Sounds like the defunct assembly

------
contingencies
_the solution is to stop thinking of startup ideas in terms of solving
problems in the early stages of startup germination, and instead start
thinking in terms of changes in the economic environment and the opportunities
these changes unlock_

Agreed.

The whole 'pick problem of others', 'solve problem of others' mindset
perversely maintains the appearance of a rigidly analytical, deductive line of
thought and yet _completely fails_ when applied to a wide swathe of potential
businesses, unless hammered in to a contorted mess at which point it fails to
hold water.

------
unabst
If you have a unique or novel idea/technology/angle, then great.
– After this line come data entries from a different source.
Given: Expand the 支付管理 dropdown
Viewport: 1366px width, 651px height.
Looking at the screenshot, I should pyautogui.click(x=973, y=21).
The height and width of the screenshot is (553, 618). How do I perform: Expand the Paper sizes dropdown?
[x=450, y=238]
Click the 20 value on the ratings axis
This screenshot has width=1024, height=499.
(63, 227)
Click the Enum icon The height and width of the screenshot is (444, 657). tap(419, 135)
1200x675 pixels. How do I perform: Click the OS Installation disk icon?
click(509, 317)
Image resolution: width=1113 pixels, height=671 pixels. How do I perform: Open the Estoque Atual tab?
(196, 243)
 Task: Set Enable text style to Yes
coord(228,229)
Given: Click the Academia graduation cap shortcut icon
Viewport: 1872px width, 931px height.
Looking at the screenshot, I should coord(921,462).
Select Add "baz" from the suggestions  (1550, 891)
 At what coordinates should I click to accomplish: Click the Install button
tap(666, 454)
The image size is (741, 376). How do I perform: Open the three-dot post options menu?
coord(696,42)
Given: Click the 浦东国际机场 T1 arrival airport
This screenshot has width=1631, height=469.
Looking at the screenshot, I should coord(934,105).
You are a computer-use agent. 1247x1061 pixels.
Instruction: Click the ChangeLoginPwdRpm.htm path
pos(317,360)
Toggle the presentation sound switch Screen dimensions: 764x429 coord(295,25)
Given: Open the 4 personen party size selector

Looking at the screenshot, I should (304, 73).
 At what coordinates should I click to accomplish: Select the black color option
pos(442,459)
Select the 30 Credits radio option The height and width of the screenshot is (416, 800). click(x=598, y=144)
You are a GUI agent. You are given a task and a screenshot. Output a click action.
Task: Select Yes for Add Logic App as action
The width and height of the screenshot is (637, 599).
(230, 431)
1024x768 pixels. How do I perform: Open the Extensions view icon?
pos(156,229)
But whether
you succeed will depend on your entrepreneurial prowess, your team, and your
resources. As long as you're the better entrepreneur, having your idea stolen
is almost welcomed. It's genuine validation, and the highest form of
compliment. Competition is free advertising and guaranteed market growth based
on a greater combined effort to sell the same service or product. The better
entrepreneur will win, and if you're not, then you're screwed anyway.

Be it energy drink, search engine, or Mars, the most important piece is the
guy who sees a reason to do it. These ideas bordered on stupid, and they're
burglar proof. But they're Red Bull, Google, and SpaceX.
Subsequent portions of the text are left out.